■ **WHAT THE EXERCISE ASKS**
Everything from the line with "You are a computer-use" to the end of the entries should be copied exactly, and nothing else.

■ **DATA RECORDS**
►

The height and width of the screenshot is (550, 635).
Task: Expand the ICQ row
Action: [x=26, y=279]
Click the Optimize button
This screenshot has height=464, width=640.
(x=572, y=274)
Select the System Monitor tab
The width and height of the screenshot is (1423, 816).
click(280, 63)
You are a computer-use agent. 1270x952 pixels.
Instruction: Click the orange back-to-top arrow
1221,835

◄

■ **OUTPUT BELOW**
You are a computer-use agent. 1270x952 pixels.
Instruction: Click the orange back-to-top arrow
1221,835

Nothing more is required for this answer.